Littlest watched the advert and got really bothered. Her response was, “But that’s not fair. Transformers are good for boys and for girls.” We had to explain to her that it was OK for her to like Transformers too. She didn’t understand why Tesco would be so mean.
Remember way back in July, when the Early Learning Centre's website were marketing nurses' uniforms at girls and doctor's costumes at boys? After a whole load of complaints, they backed down, apologised and changed the wording on their site. 

Can I point you in the direction of Tesco's customer services contact form so you can express your displeasure at this ridiculous piece of gender biased marketing? I think children should grow up being themselves and find their own interests without being bombarded with commercial material that tells them they should like certain things based on whether they're a boy or a girl.

I have a daughter whose interests over the years have included little plastic ponies with glittery hair, little fuzzy animals in collectible sets, planets, dinosaurs, Doctor Who and animal welfare of any description. I certainly would never want her curiosity, her horizons to be limited by arbitrary factors such as her gender.

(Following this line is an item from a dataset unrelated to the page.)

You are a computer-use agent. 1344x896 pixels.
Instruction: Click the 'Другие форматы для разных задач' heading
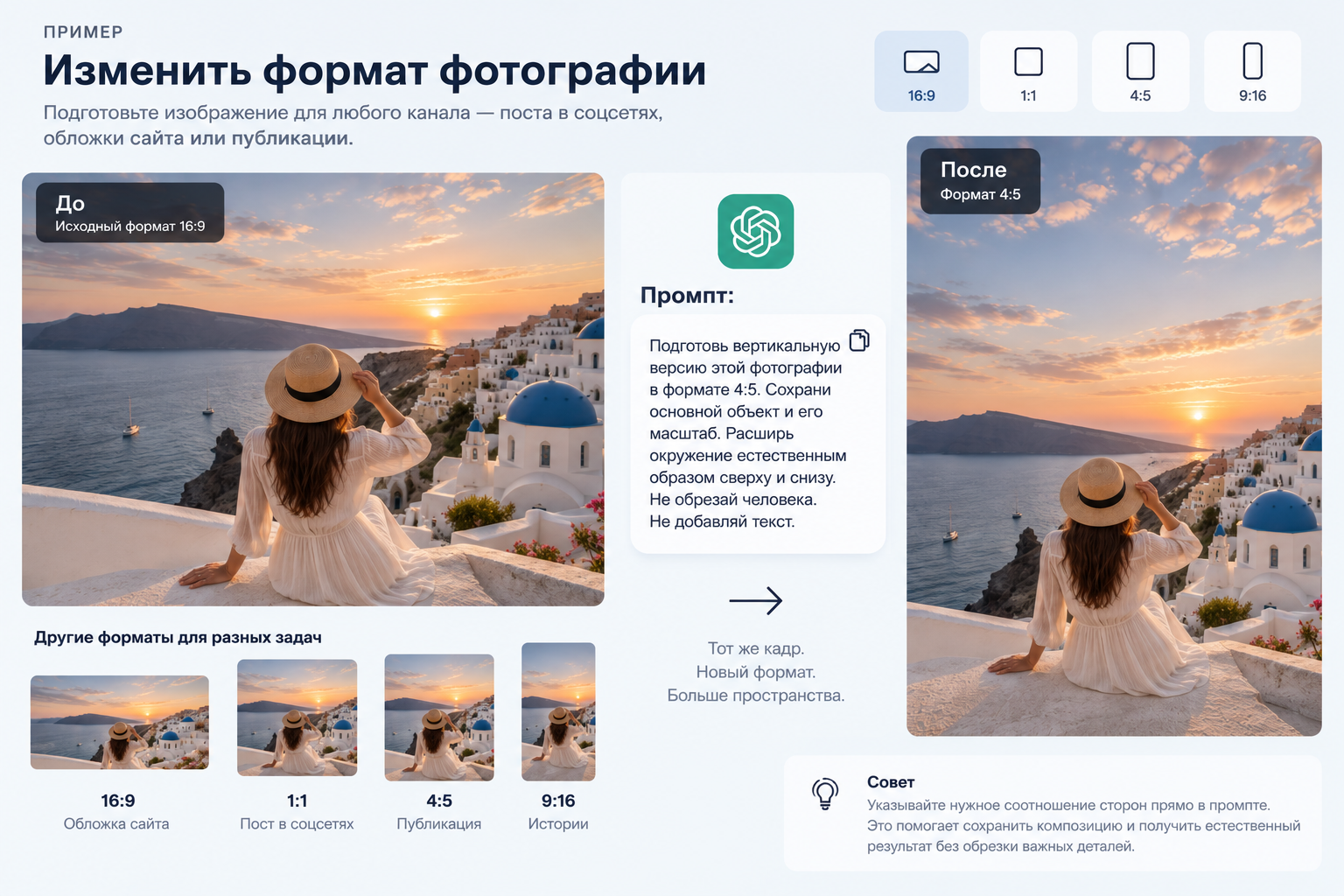pyautogui.click(x=178, y=637)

I'm not as kind as Caroline. I won't be buying toys from Tesco until I have some indication from them that they are going to rethink this sort of thing, and I do have the alternative of a nice shiny new Sainsbury's opening in Livingston before Christmas so I may not have to bother with them at all. I think it's important that we challenge such outdated stereotyping where we find it.

1 comment:

DOT said...

Excellent!

Like you, have posted a comment on Caroline's post. I saw/read something recently about how seriously big companies are now taking blogs and tweets in judging their 'performance'.

I am amazed. Don't the CEOs, managers, staff have children of their own? Don't they care if they screw up their kids' future, be it environmentally, socially, culturally, for the sake of a quick profit now?

Apparentlt not.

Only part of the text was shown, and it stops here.